» What this task involves: Please format all of the data below as a numbered list, leaving out any blank lines.

------ Entries provided

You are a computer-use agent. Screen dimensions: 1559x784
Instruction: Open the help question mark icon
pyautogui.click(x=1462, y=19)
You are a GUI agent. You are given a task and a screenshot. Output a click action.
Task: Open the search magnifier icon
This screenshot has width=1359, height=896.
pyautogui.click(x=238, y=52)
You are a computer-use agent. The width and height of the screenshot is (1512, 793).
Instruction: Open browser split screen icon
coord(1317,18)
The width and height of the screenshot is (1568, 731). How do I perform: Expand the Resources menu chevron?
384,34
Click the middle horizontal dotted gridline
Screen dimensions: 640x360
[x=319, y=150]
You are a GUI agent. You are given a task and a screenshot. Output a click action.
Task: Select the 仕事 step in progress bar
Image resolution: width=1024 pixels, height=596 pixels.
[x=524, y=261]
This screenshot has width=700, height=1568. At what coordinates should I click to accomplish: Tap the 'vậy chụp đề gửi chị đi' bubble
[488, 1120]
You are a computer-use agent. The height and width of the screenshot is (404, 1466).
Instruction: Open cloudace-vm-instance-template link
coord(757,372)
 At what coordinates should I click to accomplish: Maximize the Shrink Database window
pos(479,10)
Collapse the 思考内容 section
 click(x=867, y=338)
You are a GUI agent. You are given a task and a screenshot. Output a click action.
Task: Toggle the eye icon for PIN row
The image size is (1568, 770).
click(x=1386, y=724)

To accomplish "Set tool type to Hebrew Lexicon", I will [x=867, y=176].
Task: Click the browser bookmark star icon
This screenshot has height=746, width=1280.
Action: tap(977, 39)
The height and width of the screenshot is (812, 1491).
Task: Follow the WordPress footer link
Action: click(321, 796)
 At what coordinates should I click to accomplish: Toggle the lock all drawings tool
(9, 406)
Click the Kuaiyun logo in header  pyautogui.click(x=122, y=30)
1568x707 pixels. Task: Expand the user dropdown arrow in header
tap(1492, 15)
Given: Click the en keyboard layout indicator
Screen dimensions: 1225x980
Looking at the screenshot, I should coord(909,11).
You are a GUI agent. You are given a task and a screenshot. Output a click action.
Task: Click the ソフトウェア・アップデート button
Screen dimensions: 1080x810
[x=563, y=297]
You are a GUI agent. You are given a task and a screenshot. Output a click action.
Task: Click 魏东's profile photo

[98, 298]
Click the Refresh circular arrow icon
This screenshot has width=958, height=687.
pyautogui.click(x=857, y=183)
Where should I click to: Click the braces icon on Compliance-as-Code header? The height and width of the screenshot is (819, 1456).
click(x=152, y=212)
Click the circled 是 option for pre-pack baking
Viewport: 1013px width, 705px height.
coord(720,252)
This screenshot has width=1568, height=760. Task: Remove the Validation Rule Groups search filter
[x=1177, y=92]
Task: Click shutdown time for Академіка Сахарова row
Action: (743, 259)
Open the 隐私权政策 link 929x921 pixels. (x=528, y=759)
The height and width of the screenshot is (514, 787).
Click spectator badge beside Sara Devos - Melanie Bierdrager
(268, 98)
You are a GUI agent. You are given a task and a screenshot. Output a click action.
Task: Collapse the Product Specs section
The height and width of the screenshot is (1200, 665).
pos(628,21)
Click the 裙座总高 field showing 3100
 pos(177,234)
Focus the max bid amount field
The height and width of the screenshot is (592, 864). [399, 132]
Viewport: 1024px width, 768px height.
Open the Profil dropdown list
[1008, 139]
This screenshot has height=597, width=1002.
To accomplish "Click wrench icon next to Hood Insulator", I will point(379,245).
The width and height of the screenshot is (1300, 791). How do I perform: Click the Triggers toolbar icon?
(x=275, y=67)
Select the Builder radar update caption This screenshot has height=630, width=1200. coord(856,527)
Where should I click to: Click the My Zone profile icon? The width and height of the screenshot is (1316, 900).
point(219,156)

------------

» Solution to this exercise:
1. You are a computer-use agent. Screen dimensions: 1559x784
2. Instruction: Open the help question mark icon
3. pyautogui.click(x=1462, y=19)
4. You are a GUI agent. You are given a task and a screenshot. Output a click action.
5. Task: Open the search magnifier icon
6. This screenshot has width=1359, height=896.
7. pyautogui.click(x=238, y=52)
8. You are a computer-use agent. The width and height of the screenshot is (1512, 793).
9. Instruction: Open browser split screen icon
10. coord(1317,18)
11. The width and height of the screenshot is (1568, 731). How do I perform: Expand the Resources menu chevron?
12. 384,34
13. Click the middle horizontal dotted gridline
14. Screen dimensions: 640x360
15. [x=319, y=150]
16. You are a GUI agent. You are given a task and a screenshot. Output a click action.
17. Task: Select the 仕事 step in progress bar
18. Image resolution: width=1024 pixels, height=596 pixels.
19. [x=524, y=261]
20. This screenshot has width=700, height=1568. At what coordinates should I click to accomplish: Tap the 'vậy chụp đề gửi chị đi' bubble
21. [488, 1120]
22. You are a computer-use agent. The height and width of the screenshot is (404, 1466).
23. Instruction: Open cloudace-vm-instance-template link
24. coord(757,372)
25.  At what coordinates should I click to accomplish: Maximize the Shrink Database window
26. pos(479,10)
27. Collapse the 思考内容 section
28.  click(x=867, y=338)
29. You are a GUI agent. You are given a task and a screenshot. Output a click action.
30. Task: Toggle the eye icon for PIN row
31. The image size is (1568, 770).
32. click(x=1386, y=724)
33. To accomplish "Set tool type to Hebrew Lexicon", I will [x=867, y=176].
34. Task: Click the browser bookmark star icon
35. This screenshot has height=746, width=1280.
36. Action: tap(977, 39)
37. The height and width of the screenshot is (812, 1491).
38. Task: Follow the WordPress footer link
39. Action: click(321, 796)
40.  At what coordinates should I click to accomplish: Toggle the lock all drawings tool
41. (9, 406)
42. Click the Kuaiyun logo in header  pyautogui.click(x=122, y=30)
43. 1568x707 pixels. Task: Expand the user dropdown arrow in header
44. tap(1492, 15)
45. Given: Click the en keyboard layout indicator
46. Screen dimensions: 1225x980
47. Looking at the screenshot, I should coord(909,11).
48. You are a GUI agent. You are given a task and a screenshot. Output a click action.
49. Task: Click the ソフトウェア・アップデート button
50. Screen dimensions: 1080x810
51. [x=563, y=297]
52. You are a GUI agent. You are given a task and a screenshot. Output a click action.
53. Task: Click 魏东's profile photo
54. [98, 298]
55. Click the Refresh circular arrow icon
56. This screenshot has width=958, height=687.
57. pyautogui.click(x=857, y=183)
58. Where should I click to: Click the braces icon on Compliance-as-Code header? The height and width of the screenshot is (819, 1456).
59. click(x=152, y=212)
60. Click the circled 是 option for pre-pack baking
61. Viewport: 1013px width, 705px height.
62. coord(720,252)
63. This screenshot has width=1568, height=760. Task: Remove the Validation Rule Groups search filter
64. [x=1177, y=92]
65. Task: Click shutdown time for Академіка Сахарова row
66. Action: (743, 259)
67. Open the 隐私权政策 link 929x921 pixels. (x=528, y=759)
68. The height and width of the screenshot is (514, 787).
69. Click spectator badge beside Sara Devos - Melanie Bierdrager
70. (268, 98)
71. You are a GUI agent. You are given a task and a screenshot. Output a click action.
72. Task: Collapse the Product Specs section
73. The height and width of the screenshot is (1200, 665).
74. pos(628,21)
75. Click the 裙座总高 field showing 3100
76.  pos(177,234)
77. Focus the max bid amount field
78. The height and width of the screenshot is (592, 864). [399, 132]
79. Viewport: 1024px width, 768px height.
80. Open the Profil dropdown list
81. [1008, 139]
82. This screenshot has height=597, width=1002.
83. To accomplish "Click wrench icon next to Hood Insulator", I will point(379,245).
84. The width and height of the screenshot is (1300, 791). How do I perform: Click the Triggers toolbar icon?
85. (x=275, y=67)
86. Select the Builder radar update caption This screenshot has height=630, width=1200. coord(856,527)
87. Where should I click to: Click the My Zone profile icon? The width and height of the screenshot is (1316, 900).
88. point(219,156)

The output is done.